Readout of carbon nanotube vibrations based on spin-phonon coupling

TL;DR

This paper introduces a spin-based detection method for carbon nanotube vibrations leveraging curvature-induced spin-orbit interaction, enabling frequency and amplitude readout through spin-resonance and current measurements.

Contribution

It presents a novel scheme for detecting nanotube vibrations via spin-phonon coupling and proposes a practical readout method using Pauli spin blockade.

Findings

Leakage current peaks at specific magnetic fields indicate resonance.

Vibration amplitude affects off-resonant current levels.
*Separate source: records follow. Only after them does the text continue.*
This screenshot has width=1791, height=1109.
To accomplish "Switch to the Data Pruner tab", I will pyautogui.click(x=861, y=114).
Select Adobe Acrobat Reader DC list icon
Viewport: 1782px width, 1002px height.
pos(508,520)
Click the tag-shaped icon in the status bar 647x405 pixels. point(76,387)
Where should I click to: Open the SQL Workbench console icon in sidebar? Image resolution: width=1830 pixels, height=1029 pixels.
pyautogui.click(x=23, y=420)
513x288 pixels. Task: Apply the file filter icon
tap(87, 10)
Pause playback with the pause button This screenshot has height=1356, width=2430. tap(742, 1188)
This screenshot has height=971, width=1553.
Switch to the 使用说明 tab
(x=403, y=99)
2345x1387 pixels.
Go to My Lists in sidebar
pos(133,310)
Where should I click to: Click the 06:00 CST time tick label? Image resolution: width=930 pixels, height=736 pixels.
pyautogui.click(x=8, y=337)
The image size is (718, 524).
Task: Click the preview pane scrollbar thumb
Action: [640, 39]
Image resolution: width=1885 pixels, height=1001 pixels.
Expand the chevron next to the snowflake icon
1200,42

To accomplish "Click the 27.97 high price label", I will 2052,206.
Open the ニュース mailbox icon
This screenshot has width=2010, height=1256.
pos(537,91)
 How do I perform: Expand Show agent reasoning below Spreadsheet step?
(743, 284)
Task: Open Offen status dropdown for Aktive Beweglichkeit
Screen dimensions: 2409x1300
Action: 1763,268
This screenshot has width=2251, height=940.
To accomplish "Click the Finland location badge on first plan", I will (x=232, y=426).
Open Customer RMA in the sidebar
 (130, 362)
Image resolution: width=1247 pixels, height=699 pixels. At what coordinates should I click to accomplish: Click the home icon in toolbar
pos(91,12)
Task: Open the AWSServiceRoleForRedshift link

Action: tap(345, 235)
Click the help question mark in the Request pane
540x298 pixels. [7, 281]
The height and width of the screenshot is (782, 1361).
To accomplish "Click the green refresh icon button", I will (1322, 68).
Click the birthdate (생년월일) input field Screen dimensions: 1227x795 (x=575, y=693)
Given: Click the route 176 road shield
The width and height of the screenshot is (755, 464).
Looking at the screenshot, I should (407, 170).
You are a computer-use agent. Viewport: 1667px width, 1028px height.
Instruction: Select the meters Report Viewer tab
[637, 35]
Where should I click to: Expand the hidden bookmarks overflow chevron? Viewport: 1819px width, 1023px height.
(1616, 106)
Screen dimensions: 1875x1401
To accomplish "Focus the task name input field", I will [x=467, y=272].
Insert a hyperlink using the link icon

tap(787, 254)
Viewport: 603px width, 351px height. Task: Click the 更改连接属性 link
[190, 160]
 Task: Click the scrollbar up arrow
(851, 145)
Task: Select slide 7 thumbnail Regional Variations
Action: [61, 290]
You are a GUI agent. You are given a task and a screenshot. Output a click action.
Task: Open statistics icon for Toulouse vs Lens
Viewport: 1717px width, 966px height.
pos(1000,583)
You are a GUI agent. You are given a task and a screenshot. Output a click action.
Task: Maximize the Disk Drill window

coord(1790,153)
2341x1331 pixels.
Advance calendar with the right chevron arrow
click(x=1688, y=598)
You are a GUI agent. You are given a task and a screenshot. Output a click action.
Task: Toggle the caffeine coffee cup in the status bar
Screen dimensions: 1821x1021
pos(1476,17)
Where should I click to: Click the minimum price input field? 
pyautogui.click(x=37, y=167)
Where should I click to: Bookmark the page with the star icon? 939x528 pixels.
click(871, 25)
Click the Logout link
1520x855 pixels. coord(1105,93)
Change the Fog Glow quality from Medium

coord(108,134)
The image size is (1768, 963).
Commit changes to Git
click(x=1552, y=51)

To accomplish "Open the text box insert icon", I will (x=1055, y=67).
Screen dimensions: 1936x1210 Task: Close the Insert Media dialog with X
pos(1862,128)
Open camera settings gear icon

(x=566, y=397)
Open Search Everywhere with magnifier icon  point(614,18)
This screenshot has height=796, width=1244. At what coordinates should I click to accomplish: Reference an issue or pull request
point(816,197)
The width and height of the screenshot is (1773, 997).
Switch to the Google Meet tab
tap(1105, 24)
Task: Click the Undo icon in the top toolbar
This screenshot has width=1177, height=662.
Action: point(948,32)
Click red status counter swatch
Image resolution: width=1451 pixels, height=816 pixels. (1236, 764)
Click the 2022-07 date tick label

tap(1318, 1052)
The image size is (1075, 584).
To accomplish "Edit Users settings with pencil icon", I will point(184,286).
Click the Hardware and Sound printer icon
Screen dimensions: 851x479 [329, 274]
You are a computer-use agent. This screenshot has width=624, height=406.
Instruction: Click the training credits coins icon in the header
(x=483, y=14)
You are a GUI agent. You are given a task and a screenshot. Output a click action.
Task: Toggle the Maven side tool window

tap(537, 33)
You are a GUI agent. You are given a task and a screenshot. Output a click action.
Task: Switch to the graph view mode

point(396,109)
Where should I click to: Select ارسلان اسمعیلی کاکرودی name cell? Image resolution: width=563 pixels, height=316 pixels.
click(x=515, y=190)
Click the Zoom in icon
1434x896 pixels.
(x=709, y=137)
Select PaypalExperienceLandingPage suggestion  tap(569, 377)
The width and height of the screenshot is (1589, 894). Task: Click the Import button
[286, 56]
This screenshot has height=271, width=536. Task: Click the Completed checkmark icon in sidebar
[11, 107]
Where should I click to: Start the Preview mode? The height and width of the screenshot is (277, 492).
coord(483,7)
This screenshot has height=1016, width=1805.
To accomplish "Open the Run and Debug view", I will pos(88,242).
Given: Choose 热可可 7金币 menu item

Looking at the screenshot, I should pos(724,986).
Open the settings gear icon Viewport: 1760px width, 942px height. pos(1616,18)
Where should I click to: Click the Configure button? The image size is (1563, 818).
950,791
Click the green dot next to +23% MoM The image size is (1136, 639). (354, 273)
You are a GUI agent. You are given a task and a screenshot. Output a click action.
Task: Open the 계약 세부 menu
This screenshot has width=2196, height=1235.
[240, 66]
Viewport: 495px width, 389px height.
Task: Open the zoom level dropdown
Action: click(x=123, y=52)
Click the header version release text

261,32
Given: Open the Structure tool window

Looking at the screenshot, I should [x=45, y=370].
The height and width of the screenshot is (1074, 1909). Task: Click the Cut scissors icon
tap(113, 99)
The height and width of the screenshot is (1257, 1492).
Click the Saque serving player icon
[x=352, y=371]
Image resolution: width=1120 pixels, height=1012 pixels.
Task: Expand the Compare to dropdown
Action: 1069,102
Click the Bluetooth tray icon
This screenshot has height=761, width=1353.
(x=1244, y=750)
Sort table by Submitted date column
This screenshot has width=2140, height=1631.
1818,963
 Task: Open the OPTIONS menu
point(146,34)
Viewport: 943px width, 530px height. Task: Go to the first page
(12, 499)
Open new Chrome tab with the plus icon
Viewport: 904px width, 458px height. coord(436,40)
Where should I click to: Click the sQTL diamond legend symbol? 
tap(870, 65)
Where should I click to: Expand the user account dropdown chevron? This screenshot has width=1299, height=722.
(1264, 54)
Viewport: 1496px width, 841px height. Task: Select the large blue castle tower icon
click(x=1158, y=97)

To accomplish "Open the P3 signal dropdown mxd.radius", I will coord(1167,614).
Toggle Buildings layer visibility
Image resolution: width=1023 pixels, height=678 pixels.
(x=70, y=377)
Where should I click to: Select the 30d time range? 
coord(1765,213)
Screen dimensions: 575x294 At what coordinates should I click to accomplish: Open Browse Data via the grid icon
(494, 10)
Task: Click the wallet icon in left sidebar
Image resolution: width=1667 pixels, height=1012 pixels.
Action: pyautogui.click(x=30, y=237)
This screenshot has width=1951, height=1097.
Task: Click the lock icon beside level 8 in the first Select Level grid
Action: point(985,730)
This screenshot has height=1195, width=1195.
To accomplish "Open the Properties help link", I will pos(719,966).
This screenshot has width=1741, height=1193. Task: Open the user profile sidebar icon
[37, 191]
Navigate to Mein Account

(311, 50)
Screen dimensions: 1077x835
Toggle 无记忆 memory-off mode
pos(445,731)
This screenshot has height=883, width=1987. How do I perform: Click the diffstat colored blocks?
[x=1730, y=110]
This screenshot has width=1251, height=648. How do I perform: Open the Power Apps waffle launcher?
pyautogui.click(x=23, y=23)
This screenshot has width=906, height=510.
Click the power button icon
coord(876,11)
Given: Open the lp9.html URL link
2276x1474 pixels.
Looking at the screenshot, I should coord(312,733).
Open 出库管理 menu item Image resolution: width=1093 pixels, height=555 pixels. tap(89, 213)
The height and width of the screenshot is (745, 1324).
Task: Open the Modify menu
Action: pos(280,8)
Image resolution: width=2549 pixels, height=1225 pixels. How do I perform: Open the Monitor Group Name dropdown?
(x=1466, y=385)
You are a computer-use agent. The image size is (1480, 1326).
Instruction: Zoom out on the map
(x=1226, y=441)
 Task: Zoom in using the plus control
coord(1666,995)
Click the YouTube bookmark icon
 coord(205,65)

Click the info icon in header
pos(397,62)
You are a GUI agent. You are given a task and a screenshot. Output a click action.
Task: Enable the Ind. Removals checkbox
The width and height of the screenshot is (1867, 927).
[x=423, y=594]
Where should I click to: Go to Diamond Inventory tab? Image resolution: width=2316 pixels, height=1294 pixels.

The method enables frequency and amplitude detection of nanotube vibrations.

Abstract

We propose a scheme for spin-based detection of the bending motion in suspended carbon-nanotubes, using the curvature-induced spin-orbit interaction. We show that the resulting effective spin-phonon coupling can be used to down-convert the high-frequency vibration-modulated spin-orbit field to spin-flip processes at a much lower frequency. This vibration-induced spin-resonance can be controlled with an axial magnetic field. We propose a Pauli spin blockade readout scheme and predict that the leakage current shows pronounced peaks as a function of the external magnetic field. Whereas the resonant peaks allow for frequency readout, the slightly off-resonant current is sensitive to the vibration amplitude.